Two of the three cases involved sexual abuse committed by Salvation Army officers. Multiple representatives of the organization knew about the abuse, but did not intervene. "At the time, people did not listen well and did not look for suitable solutions, such as stopping the abuse and offering proper guidance or treatment to victims", the Salvation Army said to the newspaper. According to the organization, its employees were not well equipped to deal with abuse cases at the time.
The two Salvation Army officers involved in these cases were transferred to other churches, though whether this had to do with the sexual abuse is not clear. One was eventually fired for unknown reasons, the other left the Salvation Army after being ill for a period, according to Trouw.

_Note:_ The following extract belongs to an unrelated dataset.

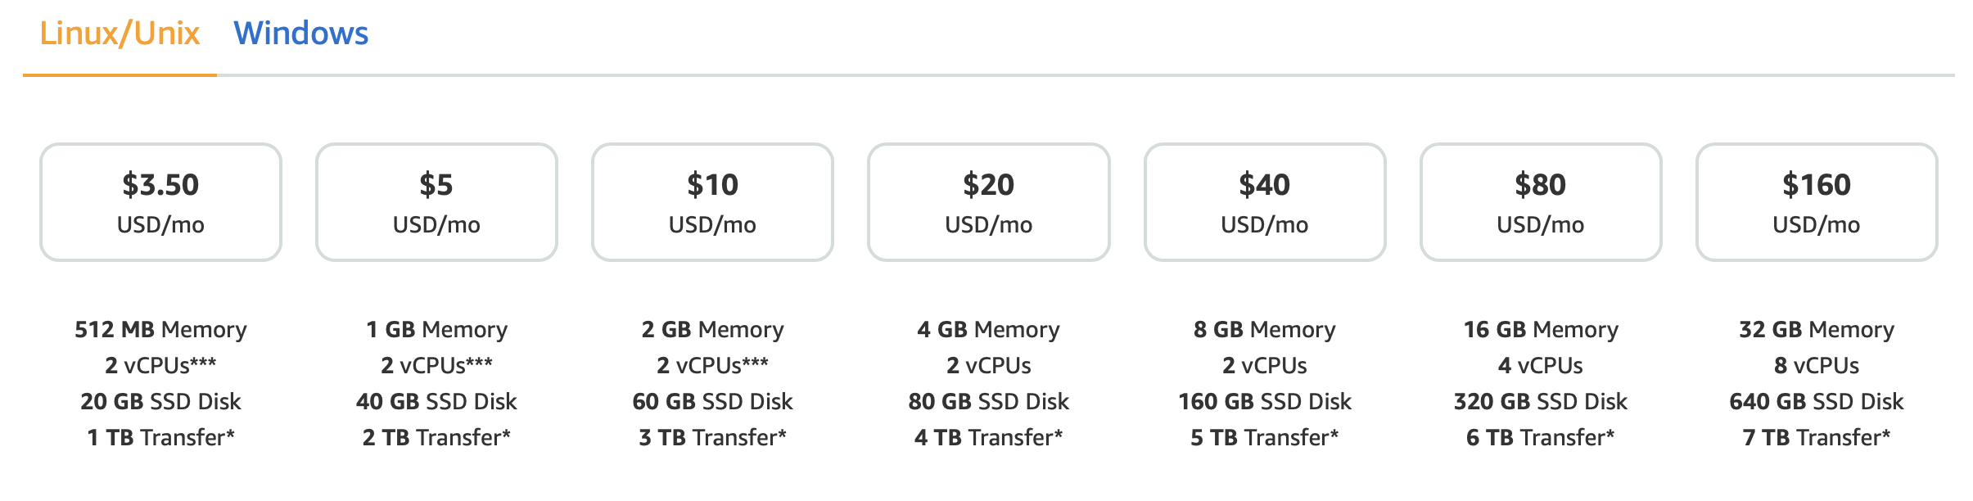Pick the $40 USD/mo plan
Viewport: 1973px width, 501px height.
(1264, 202)
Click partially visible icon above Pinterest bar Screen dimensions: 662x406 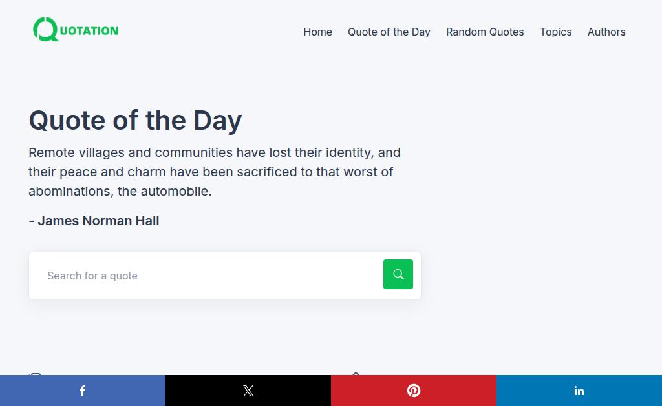tap(356, 373)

The Salvation Army also acknowledged to the newspaper that, in addition to these three abuse victims, "a few cases are known from the past". These victims also received compensation, though the organization would not give exact figures.
The organization added that it now has "very extensive protocols to prevent abuse". A confidential counselor was appointed and victims are offered help.
The Compensation Fund for Violent Crimes, a private fund to which both individuals and governments can turn for mediation after violence or sexual abuse, determined the amount for the compensation. The Salvation Army called in the fund "to provide openness and to have an independent body look into these applications". That is protocol, the organization said to Trouw. "In our opinion, this situation was handled with care and professionalism."
One of the three victims, Richard Bos, told Trouw that the Salvation Army is getting off too easily. He received 2,500 euros in compensation. Bos feels humiliated because he showed the courage to come forward and remind the Salvation Army of its past. "I wanted to break the silence", he said to the newspaper. The other victims did not want to respond to the newspaper.